** begin **
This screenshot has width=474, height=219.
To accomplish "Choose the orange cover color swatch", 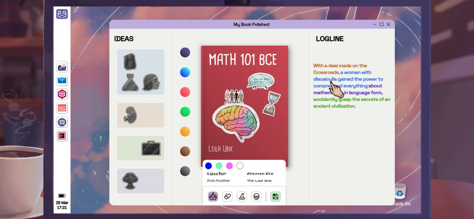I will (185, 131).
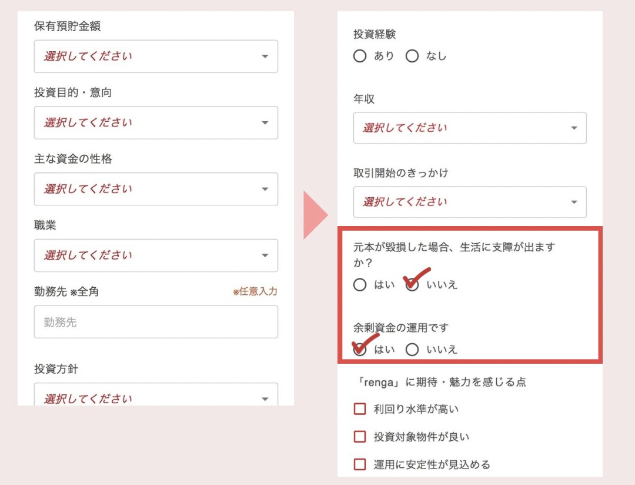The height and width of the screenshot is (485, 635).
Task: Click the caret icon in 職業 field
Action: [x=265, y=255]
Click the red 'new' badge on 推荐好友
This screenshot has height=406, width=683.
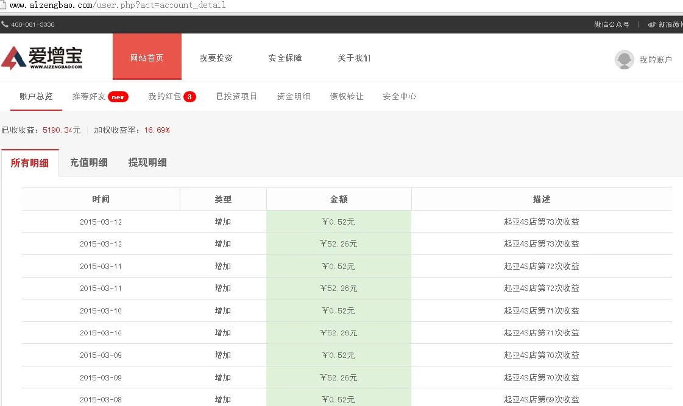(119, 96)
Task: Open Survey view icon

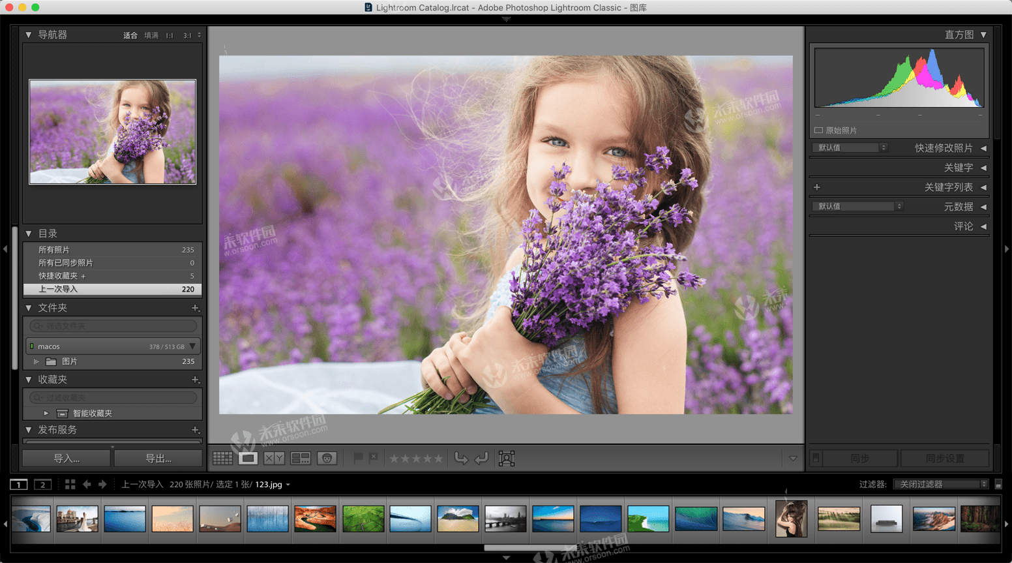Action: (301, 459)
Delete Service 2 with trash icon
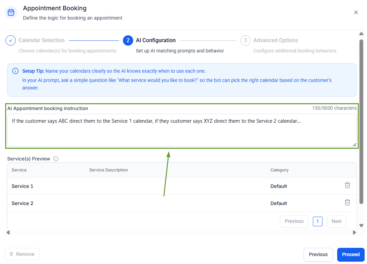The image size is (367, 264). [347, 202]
** end **
** begin **
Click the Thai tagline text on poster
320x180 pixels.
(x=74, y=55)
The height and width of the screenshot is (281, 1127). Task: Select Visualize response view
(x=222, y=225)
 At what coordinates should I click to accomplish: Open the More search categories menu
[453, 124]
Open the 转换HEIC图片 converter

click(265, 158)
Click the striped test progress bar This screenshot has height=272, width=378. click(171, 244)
** end **
** begin **
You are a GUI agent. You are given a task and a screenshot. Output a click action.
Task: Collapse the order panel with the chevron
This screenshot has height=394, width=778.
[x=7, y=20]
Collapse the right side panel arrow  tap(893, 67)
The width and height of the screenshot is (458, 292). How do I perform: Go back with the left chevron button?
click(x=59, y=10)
** end **
What is required :: Return every line above that contains the word "Open". Case counts: uppercase and lowercase letters are distinct.

Answer in full ::
Task: Open Survey view icon
 At what coordinates should I click to accomplish: Open the More search categories menu
Open the 转换HEIC图片 converter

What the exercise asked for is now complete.